13. As has already been stated one of the contentions of the petitioner is, that he reclaimed the land on the basis of the policy announced for grow food campaign by the Government, without any previous permission, if the neighbours had no objection. If that is so, then the petitioner would be certainly entitled under the civil law to hold the land, otherwise he is a trespasser and the fact that he has also built on the land will make no difference to the position and there can be no question of discrimination or infringement of a fundamental right. But it is not possible to take this plea of the petitioner into consideration, as these facts are not admitted by the opposite party. The learned counsel for the petitioner in the course of his arguments, stated that there was an announcement in the official gazette on the subject and promised to produce it, but it was not done.
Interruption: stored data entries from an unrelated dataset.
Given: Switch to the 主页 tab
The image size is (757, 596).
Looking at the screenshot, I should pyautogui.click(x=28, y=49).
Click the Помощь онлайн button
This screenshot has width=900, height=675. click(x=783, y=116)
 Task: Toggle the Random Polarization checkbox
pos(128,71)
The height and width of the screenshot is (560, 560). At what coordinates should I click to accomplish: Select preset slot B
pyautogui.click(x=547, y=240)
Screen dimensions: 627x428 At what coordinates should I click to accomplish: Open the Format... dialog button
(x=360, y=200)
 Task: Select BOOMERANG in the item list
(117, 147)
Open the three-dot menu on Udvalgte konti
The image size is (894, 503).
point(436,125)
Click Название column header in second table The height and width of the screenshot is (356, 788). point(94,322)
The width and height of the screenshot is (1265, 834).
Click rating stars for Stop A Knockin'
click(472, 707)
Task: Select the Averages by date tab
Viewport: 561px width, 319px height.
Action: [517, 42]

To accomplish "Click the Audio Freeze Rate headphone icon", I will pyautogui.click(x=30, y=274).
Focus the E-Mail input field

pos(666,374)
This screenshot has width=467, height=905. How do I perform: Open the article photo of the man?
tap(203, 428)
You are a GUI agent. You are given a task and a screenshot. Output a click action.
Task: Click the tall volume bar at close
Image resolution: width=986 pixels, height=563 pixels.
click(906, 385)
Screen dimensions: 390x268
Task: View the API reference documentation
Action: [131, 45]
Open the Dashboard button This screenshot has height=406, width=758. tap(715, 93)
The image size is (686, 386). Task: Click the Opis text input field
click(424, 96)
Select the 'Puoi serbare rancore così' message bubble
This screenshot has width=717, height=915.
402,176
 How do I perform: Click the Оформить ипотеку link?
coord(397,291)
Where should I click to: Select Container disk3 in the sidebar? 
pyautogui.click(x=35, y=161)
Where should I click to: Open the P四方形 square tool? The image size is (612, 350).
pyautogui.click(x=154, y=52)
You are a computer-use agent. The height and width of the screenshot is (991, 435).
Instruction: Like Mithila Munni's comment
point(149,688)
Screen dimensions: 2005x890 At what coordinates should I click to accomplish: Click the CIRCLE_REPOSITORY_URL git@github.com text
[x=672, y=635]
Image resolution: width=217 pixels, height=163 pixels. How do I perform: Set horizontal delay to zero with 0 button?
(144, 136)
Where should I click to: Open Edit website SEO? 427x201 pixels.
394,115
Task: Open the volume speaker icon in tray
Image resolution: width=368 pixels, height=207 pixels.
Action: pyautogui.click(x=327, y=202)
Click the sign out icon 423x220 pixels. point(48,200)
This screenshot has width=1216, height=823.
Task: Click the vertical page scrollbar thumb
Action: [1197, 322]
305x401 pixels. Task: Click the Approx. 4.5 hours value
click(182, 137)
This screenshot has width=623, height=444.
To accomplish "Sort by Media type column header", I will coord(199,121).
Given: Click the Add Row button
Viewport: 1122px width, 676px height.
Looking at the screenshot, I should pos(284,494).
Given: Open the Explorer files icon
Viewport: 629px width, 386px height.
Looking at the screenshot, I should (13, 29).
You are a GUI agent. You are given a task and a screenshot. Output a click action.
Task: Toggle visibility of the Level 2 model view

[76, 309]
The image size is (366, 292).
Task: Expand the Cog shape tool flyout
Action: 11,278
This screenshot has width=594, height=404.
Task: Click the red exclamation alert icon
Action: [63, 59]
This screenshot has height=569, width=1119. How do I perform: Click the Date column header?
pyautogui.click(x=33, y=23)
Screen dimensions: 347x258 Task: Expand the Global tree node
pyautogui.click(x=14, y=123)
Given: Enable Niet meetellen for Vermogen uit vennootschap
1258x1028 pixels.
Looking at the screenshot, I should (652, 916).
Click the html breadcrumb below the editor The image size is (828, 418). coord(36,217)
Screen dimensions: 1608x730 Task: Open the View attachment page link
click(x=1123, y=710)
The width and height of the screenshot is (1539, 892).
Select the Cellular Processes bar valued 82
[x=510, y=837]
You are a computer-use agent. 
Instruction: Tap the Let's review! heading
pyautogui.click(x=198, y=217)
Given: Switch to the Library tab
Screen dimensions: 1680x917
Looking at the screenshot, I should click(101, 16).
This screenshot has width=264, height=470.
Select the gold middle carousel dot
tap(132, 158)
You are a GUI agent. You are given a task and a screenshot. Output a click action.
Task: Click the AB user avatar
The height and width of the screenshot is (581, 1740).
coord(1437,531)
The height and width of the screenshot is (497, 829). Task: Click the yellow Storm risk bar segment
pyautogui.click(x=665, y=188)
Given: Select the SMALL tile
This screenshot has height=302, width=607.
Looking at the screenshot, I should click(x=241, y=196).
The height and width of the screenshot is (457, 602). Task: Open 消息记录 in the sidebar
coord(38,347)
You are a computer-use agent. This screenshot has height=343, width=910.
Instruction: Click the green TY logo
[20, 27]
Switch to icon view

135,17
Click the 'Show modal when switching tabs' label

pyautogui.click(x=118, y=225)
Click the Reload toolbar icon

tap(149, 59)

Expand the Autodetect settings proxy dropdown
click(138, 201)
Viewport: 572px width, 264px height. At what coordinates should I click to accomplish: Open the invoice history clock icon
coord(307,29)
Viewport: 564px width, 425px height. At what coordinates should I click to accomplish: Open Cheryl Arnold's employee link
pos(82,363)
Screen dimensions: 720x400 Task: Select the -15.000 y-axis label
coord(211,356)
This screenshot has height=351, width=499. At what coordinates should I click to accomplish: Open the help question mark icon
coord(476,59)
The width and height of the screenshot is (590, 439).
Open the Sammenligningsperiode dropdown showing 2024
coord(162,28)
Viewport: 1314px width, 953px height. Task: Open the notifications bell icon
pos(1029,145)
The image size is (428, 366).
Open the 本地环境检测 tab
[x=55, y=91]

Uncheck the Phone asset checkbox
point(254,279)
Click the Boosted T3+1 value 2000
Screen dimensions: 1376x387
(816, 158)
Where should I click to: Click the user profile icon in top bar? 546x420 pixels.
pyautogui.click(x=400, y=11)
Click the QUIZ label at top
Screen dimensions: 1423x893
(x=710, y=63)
It is therefore not possible to consider that plea in this case, and the petitioner can pursue such other remedies that may be open to him. Maqbulunissa v. Union of India, AIR 1953 All 477 (FB) (D) and Nirmal Chakravarti v. Land Acquisition Collector, Alipur, AIR 1953 Cal 257 (E) also support the view that proceedings under Art. 226 are of a summary nature where issues are decided on affidavits, and are not appropriate for deciding disputed questions of fact or of title, and therefore in such cases, other remedies that may be open must be sought. In this view of the matter it is not open to the petitioner to draw support from S. 32 of the Regulation. 14. It will be thus clear that the order sought to be impugned is not amenable to a writ of certiorari. The result is that the petition fails and is dismissed with costs. Petition dismissed.